Here's a clip from her TED Talk. 


[00:00:53] Krista Tippett:
Here is one way to begin to talk about what the pandemic, the post 2020 world began to set in motion. All together, for a time, we felt for the ground beneath our feet. We remembered that the ground beneath our feet is never as solid as we believe it to be. We remembered that civilization revolves around something so tender as bodies breathing in proximity to other bodies.

We softened. Chasms became un unseeable between the ways we've been living and our deepest longings for all of our children, and the highest potentials for human flourishing. So, how to step into what we have been given to see, how we have been given to learn and to grow. 


[00:01:59] Chris Duffy:
We're gonna be right back with more Krista, more learning, and more growth in just a moment. But, first, a quick ad break. 


Today, we're talking with Krista Tippett about finding meaning and hope in a challenging time.

[00:02:18] Krista Tippett:
Hi, I'm Krista Tippett of On Being.

[00:02:23] Chris Duffy:
I, I think it's interesting given the subject matter of your TED Talk and you know also the whole course of your career that you started your career in, in post-war divided Berlin. 


[00:02:32] Krista Tippett:
Mm-Hmm.

[00:02:32] Chris Duffy:
And, I wanna talk about whether you feel like some of that very literal division resonates with, I think the division that many of us are feeling in the world right now and, and with the ways in which you have tried to approach that over the course of your career.

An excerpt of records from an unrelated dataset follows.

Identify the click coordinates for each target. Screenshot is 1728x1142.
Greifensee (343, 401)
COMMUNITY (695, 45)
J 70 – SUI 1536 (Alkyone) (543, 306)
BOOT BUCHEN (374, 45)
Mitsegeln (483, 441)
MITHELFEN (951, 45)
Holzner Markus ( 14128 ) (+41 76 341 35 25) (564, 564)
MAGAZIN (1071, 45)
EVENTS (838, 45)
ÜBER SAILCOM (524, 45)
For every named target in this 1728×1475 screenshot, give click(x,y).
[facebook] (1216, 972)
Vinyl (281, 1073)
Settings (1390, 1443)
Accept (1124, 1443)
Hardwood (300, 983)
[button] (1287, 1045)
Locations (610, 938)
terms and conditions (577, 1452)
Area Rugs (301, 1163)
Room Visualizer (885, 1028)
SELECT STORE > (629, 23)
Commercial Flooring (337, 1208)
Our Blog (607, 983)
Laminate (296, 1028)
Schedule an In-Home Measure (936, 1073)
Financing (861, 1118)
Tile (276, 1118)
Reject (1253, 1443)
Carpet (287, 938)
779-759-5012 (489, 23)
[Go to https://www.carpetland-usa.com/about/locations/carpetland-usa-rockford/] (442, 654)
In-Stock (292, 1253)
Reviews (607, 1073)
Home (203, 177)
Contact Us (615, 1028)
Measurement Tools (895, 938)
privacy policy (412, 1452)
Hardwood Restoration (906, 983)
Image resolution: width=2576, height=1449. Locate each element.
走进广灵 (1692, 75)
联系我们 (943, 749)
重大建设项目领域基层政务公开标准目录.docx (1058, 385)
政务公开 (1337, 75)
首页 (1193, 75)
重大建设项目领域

[00:02:49] Krista Tippett:
I mean, divided Berlin was this kind of cosmic drama where literally, one, people and history and language and culture and city had just been split down the middle into these two completely different geopolitical, economic, social realities. And, they weren't just different. They were, they literally had missiles pointed at each other. Like, they were our missiles. But, they were, they were at war. They were at, in a Cold War. Conflict in that place was not actually generated by people. 


It was generated by governments, which is quite different from the way we are so divided, internally. And, of course, none of these social platforms that, that human beings didn't have these, this place to be expressing themselves.

[00:03:43] Chris Duffy:
Yeah.

[00:03:43] Krista Tippett:
For better or worse, all the time. Difference in the conflict it is, is, doesn't feel as, as resonant for me, but what does feel resonant for me is how we are again, like, I have never in my lifetime since had a feeling of the world so ruptured, right? So existentially on edge and, in fact, facing existential challenges, what stays with me from that time in Berlin that I really hang on to is knowing that I, you know, I, I spent those last years before the wall came down in divided Berlin as a journalist and then with the State Department. 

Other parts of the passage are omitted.